Jack Maggs est un hommage dickensien intelligent, à savoir qu’il peut se lire en ne sachant pas qu’un des personnages est un double de Dickens et que d’autres sont inspirés de héros du grand écrivain anglais. Point n’est besoin d’être un dickensien averti pour humer le parfum des Grandes espérances, même moi qui ne suis pas venue à bout de ce pavé, je l’ai senti.
Dès qu’il arrive à Londres, Jack Maggs se rend 27 Great Queen Street chez Mr Henry Phipps, mais celui-ci est absent. Mercy Larkin, servante dans la maison voisine, le voit roder et espère qu’il est là pour la place de valet de pied qui vient de se libérer chez son maître, Percy Buckle. Il n’en est rien, mais Jack Maggs se fait quand même engager car il a besoin d’une couverture : c’est un ancien forçat qui, s’il a achevé sa peine, ne peut plus poser les pieds sur la mère patrie.
Son nouveau maître, Percy Buckle est un épicier enrichi par héritage qui se pique de littérature. Il fréquente le jeune et talentueux Tobias Oates, écrivain et journaliste, mais aussi magnétiseur. Et c’est à ce titre qu’il se rapproche de Jack Maggs, dans un premier temps pour soulager un tic facial, puis pour le faire parler sous hypnose et en savoir plus sur les mystères de cet homme. Ainsi apprend-il insidieusement son passé de bagnard. Pour Tobias Oates, l’occasion est trop belle de s’introduire « dans les couloirs moisis de l’Esprit criminel » : il a bien l’intention de faire de Jack Maggs le héros de son prochain roman.
Mais Jack Maggs n’est pas un objet d’études, c’est un homme qui peut être violent et qui est revenu de Nouvelle-Galles du Sud pour retrouver celui qu’il considère comme son fils. Dans les carnets qui sont destinés à cet Henry Phipps, il raconte son enfance d’orphelin miséreux dont on fit un voleur dès l’âge de sept ans.
□ □ □ □ □
À FAIRE:
**1.** Reproduisez, s'il vous plaît, le passage du texte sur Jack Maggs qui va de « Son nouveau maître, Percy » à « son prochain roman. ».
**2.** D'après le texte sur Jack Maggs, pourquoi Jack Maggs accepte-t-il d'être engagé comme valet de pied chez Percy Buckle ? Répondez en une à trois phrases.
Les entrées qui suivent ne sont pas nécessaires.

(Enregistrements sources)
□ □ □ □ □
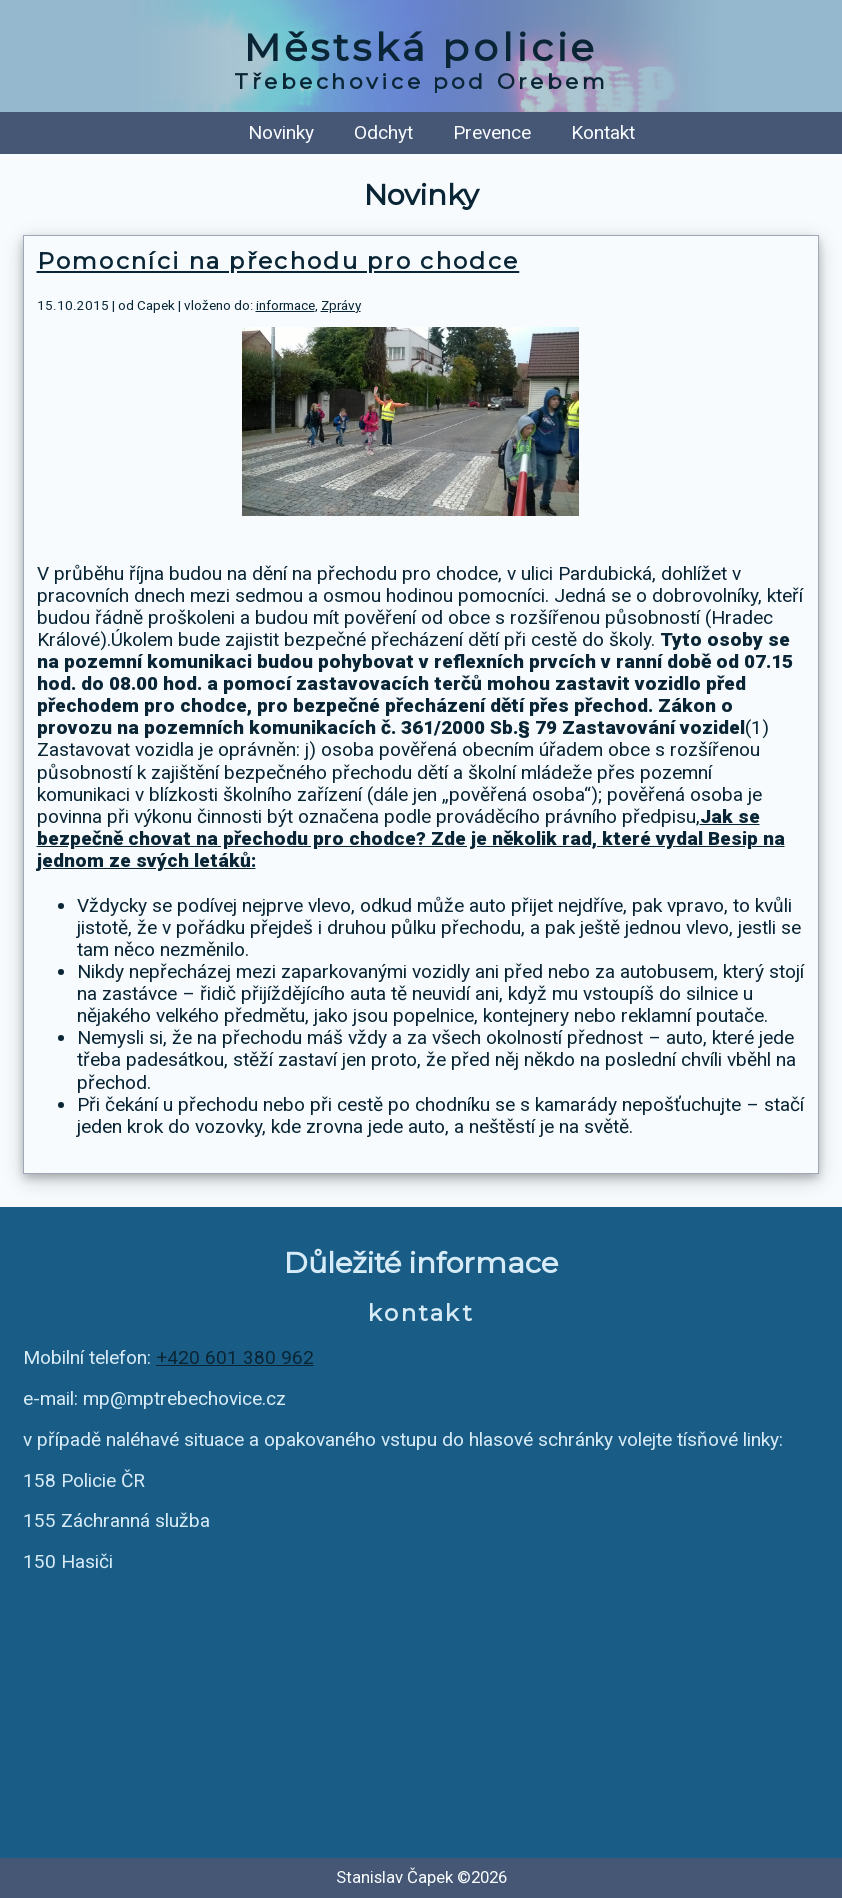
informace (285, 305)
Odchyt (383, 132)
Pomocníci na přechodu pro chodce (278, 261)
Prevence (492, 132)
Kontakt (603, 132)
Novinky (281, 132)
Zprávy (341, 305)
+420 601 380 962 (235, 1357)
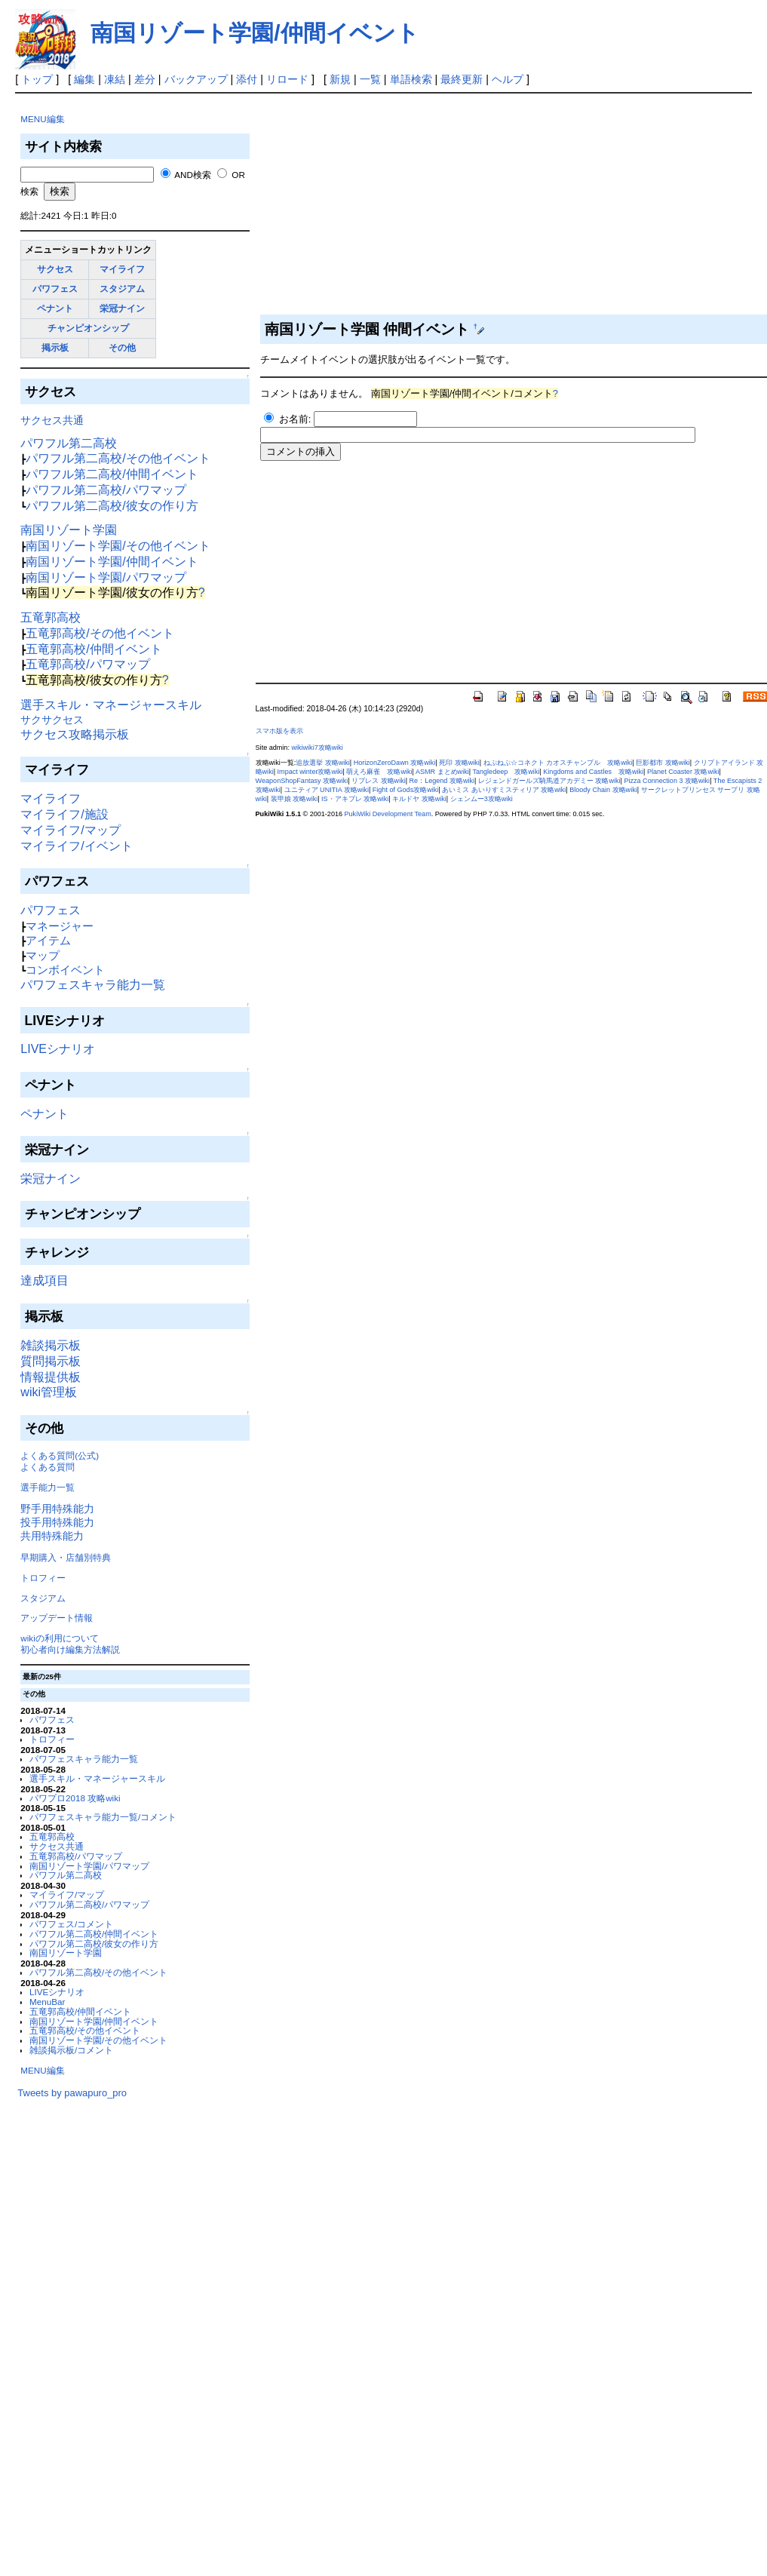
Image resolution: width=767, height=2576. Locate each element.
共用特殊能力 (52, 1536)
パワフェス (55, 288)
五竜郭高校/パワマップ (87, 664)
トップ (37, 79)
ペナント (55, 308)
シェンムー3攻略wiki (481, 799)
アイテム (48, 940)
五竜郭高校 (50, 617)
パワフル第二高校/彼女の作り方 (112, 505)
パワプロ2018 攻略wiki (75, 1798)
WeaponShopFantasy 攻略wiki (302, 780)
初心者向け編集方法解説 (70, 1649)
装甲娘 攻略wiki (294, 799)
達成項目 (44, 1280)
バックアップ (196, 79)
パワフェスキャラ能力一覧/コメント (102, 1817)
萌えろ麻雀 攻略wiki (379, 771)
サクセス (55, 269)
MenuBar (47, 2001)
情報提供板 (50, 1377)
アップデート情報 (56, 1618)
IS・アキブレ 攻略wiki (354, 799)
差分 (144, 79)
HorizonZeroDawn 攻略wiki (395, 762)
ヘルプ (507, 79)
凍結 (114, 79)
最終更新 (461, 79)
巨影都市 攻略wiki (663, 762)
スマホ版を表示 (279, 731)
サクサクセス (52, 720)
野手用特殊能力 (57, 1509)
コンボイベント (65, 969)
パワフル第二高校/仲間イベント (112, 474)
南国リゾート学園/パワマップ (106, 577)
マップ (43, 955)
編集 (84, 79)
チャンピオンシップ (88, 328)
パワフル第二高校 (68, 443)
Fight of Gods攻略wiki (406, 790)
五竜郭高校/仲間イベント (93, 649)
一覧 (370, 79)
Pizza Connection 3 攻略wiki (667, 780)
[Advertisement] (130, 2325)
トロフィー (43, 1578)
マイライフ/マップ (70, 830)
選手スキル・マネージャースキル (110, 704)
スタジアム (122, 288)
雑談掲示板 (50, 1345)
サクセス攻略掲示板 (74, 734)
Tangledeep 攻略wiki (505, 771)
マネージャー (60, 926)
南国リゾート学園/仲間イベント (255, 32)
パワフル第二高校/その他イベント (118, 458)
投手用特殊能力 (57, 1522)
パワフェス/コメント (71, 1924)
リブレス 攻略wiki (378, 780)
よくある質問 (47, 1467)
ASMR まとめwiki (442, 771)
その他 (122, 347)
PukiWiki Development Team (388, 814)
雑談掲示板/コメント (71, 2050)
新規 (340, 79)
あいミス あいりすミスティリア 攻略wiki (504, 790)
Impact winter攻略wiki (310, 771)
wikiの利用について (59, 1638)
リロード (287, 79)
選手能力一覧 (47, 1487)
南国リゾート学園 (68, 529)
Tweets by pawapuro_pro (72, 2093)
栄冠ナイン (122, 308)
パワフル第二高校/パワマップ (106, 490)
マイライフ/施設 (64, 814)
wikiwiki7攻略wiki (316, 747)
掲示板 (55, 347)
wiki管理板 (48, 1392)
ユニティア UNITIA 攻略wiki (326, 790)
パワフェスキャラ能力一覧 (92, 984)
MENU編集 (42, 119)
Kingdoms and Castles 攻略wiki (593, 771)
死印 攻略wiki (459, 762)
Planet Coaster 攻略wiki (683, 771)
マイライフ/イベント (76, 846)
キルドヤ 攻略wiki (419, 799)
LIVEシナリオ (57, 1048)
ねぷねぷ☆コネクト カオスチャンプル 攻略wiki (558, 762)
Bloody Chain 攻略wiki (603, 790)
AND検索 (192, 175)
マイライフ (122, 269)
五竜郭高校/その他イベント (99, 633)
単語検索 (411, 79)
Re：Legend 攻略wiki (442, 780)
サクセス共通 (52, 420)
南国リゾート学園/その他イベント (118, 545)
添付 (246, 79)
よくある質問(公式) (59, 1455)
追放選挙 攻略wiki (323, 762)
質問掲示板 (50, 1361)
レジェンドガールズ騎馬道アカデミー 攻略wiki (549, 780)
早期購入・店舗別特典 (65, 1557)
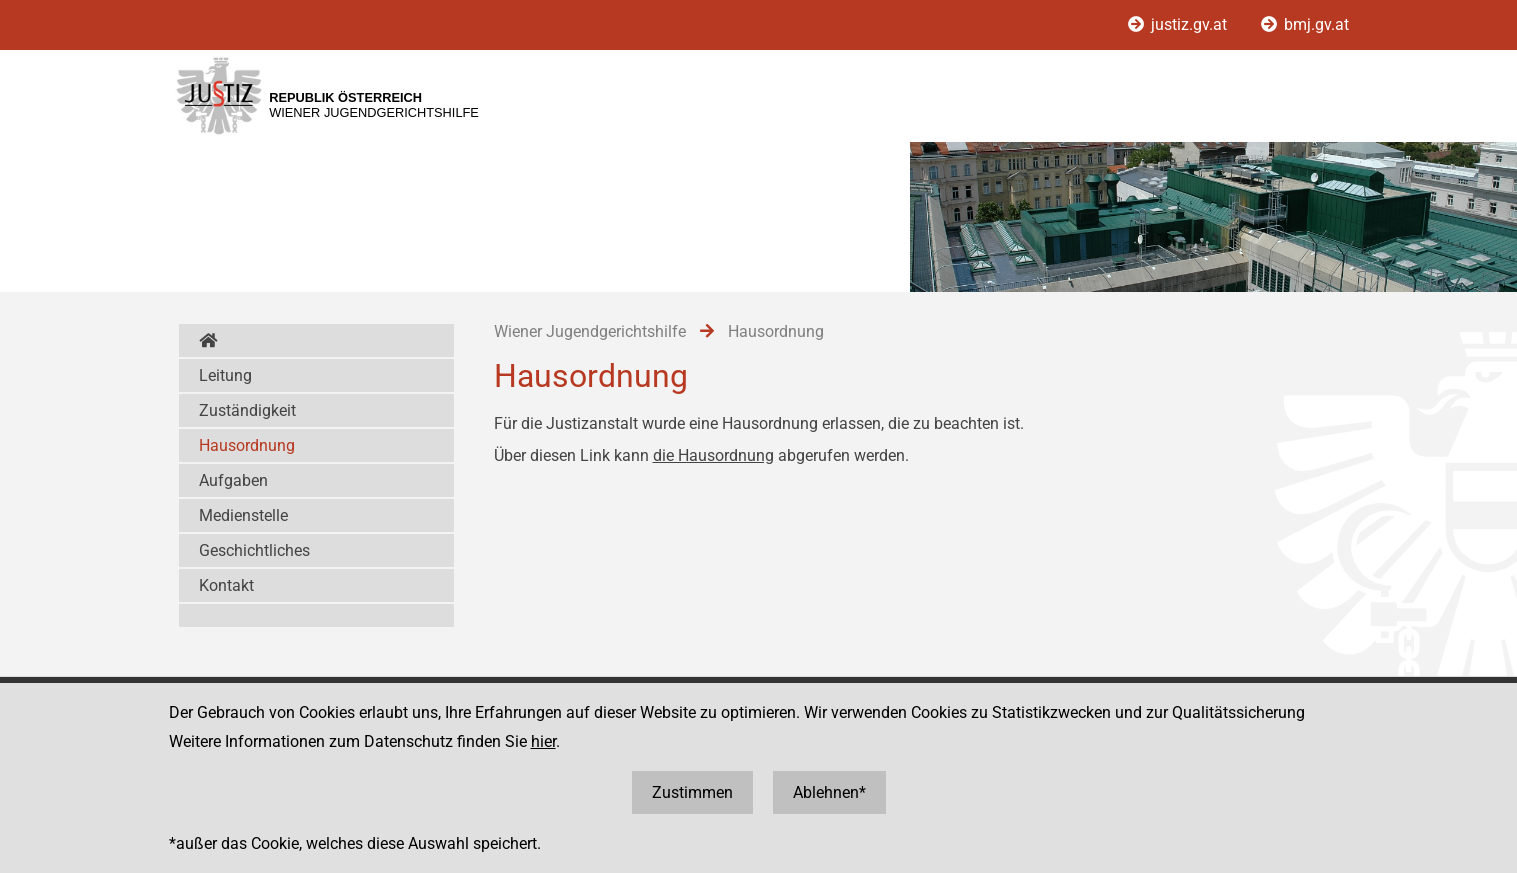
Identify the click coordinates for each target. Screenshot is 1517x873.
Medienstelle (243, 515)
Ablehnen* (829, 792)
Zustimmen (692, 792)
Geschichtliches (254, 550)
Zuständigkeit (247, 410)
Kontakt (226, 585)
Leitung (225, 375)
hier (543, 741)
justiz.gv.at (1179, 24)
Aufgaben (233, 480)
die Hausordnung (713, 455)
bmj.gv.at (1305, 24)
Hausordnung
□ □ □ □ □
RÉPONSES:
**1.**
Son nouveau maître, Percy Buckle est un épicier enrichi par héritage qui se pique de littérature. Il fréquente le jeune et talentueux Tobias Oates, écrivain et journaliste, mais aussi magnétiseur. Et c’est à ce titre qu’il se rapproche de Jack Maggs, dans un premier temps pour soulager un tic facial, puis pour le faire parler sous hypnose et en savoir plus sur les mystères de cet homme. Ainsi apprend-il insidieusement son passé de bagnard. Pour Tobias Oates, l’occasion est trop belle de s’introduire « dans les couloirs moisis de l’Esprit criminel » : il a bien l’intention de faire de Jack Maggs le héros de son prochain roman.

**2.** Jack Maggs se fait engager parce qu'il a besoin d'une couverture. C'est un ancien forçat qui, bien qu'il ait achevé sa peine, ne peut plus poser les pieds sur la mère patrie.